# About this exercise:
I would like every record reproduced exactly, with the pictures left out.

(Screenshot grounding data)
※ ※ ※

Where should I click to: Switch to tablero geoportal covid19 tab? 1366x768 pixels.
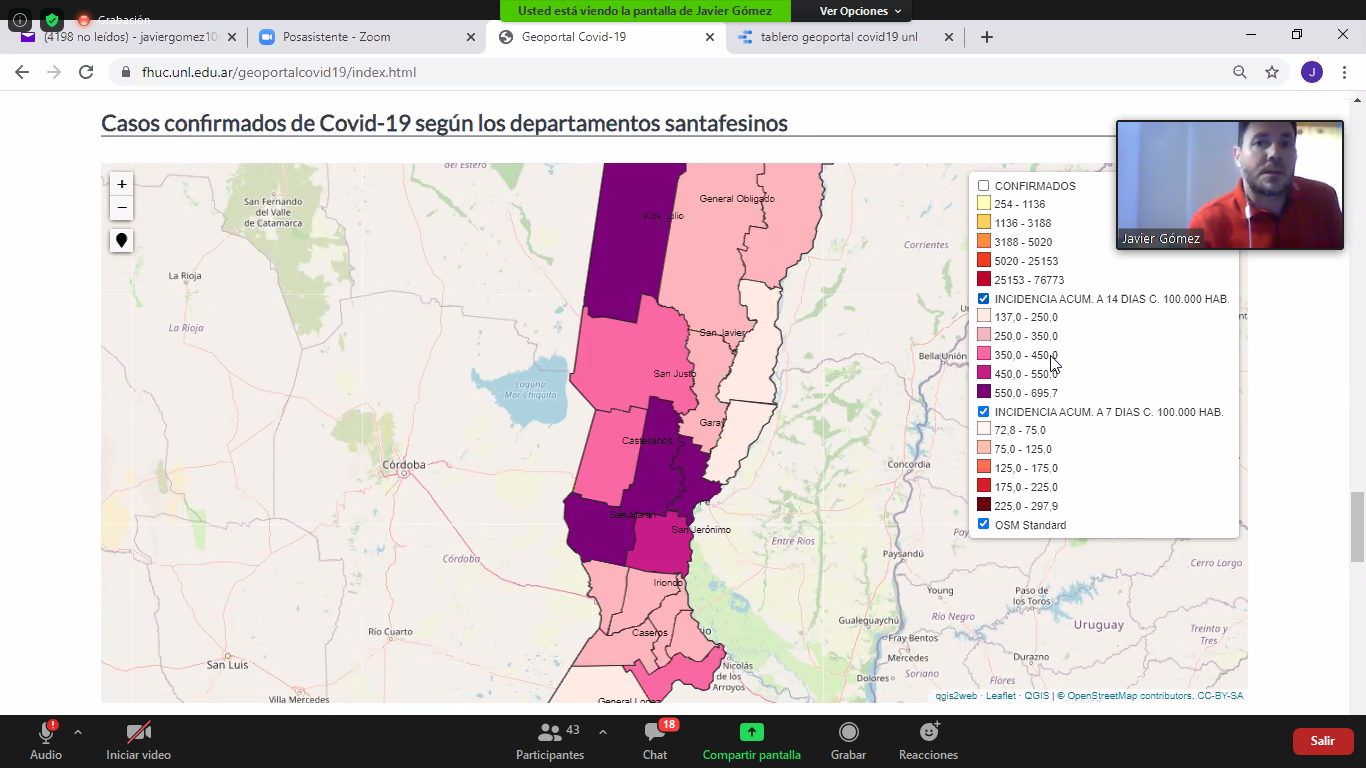[838, 37]
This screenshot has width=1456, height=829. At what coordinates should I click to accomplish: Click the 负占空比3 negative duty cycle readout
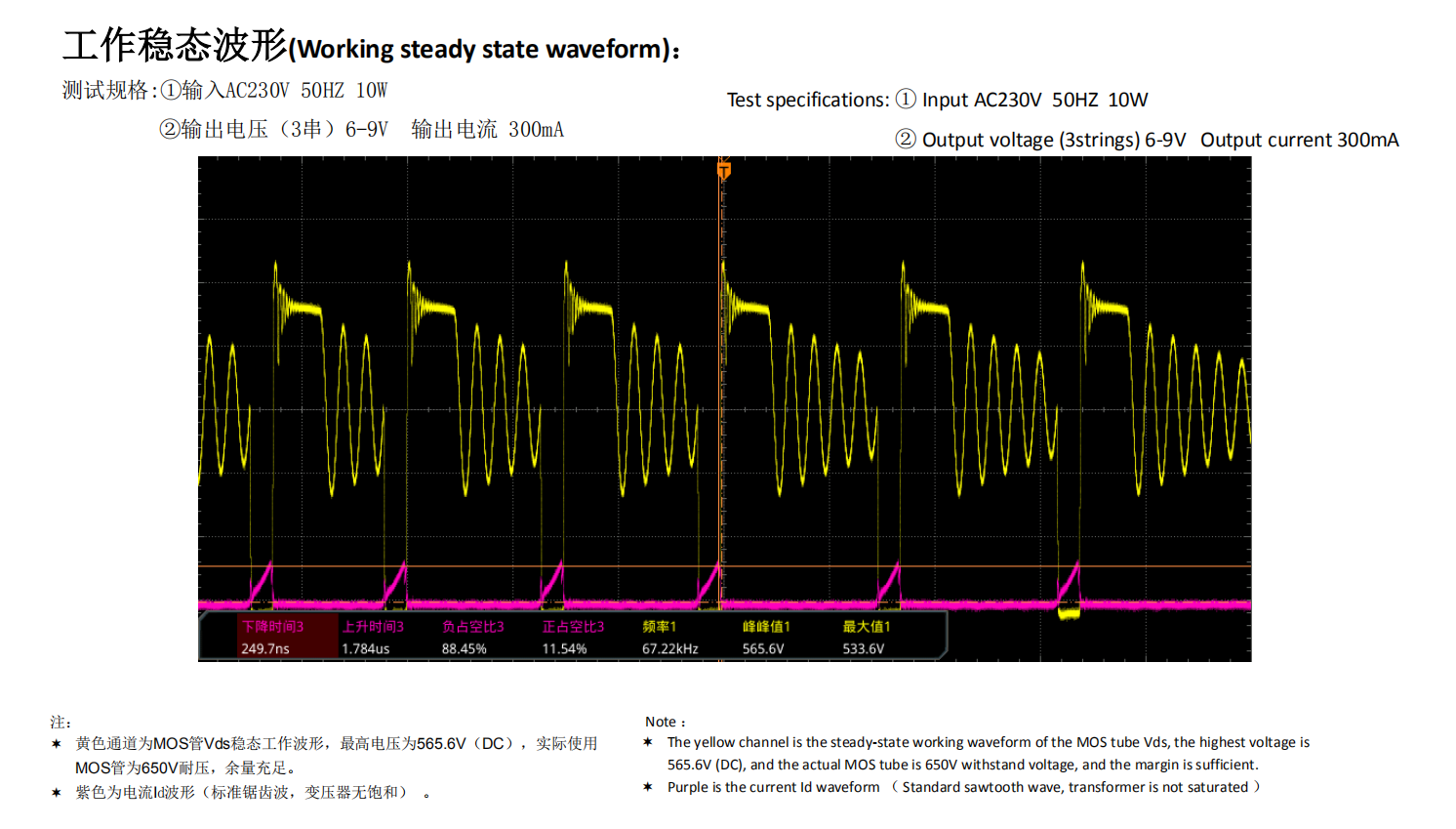473,637
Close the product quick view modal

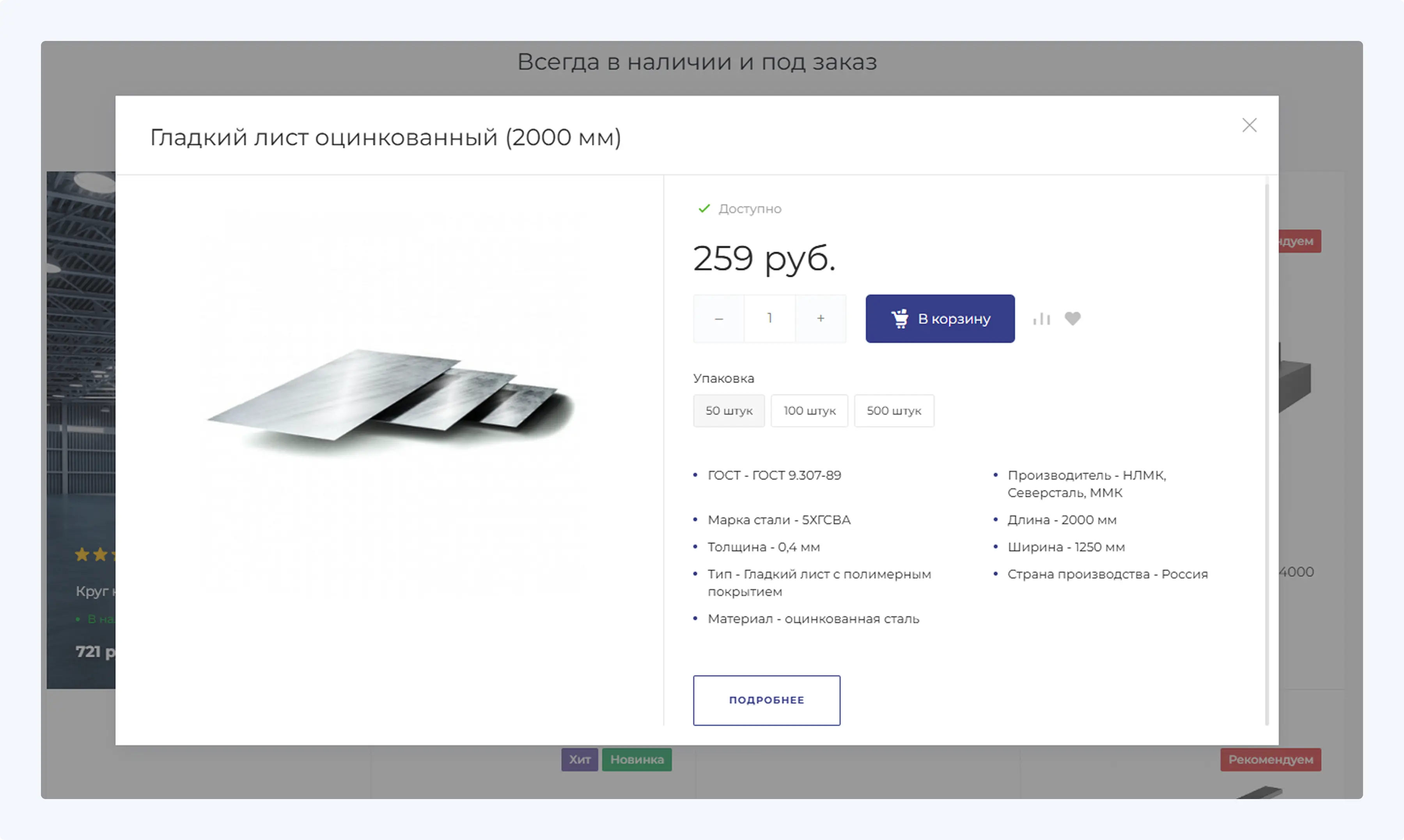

※ ※ ※

# Result of this exercise:
Where should I click to: Switch to tablero geoportal covid19 tab? 1366x768 pixels.
[838, 37]
This screenshot has width=1456, height=829. At what coordinates should I click to accomplish: Click the 负占空比3 negative duty cycle readout
473,637
Close the product quick view modal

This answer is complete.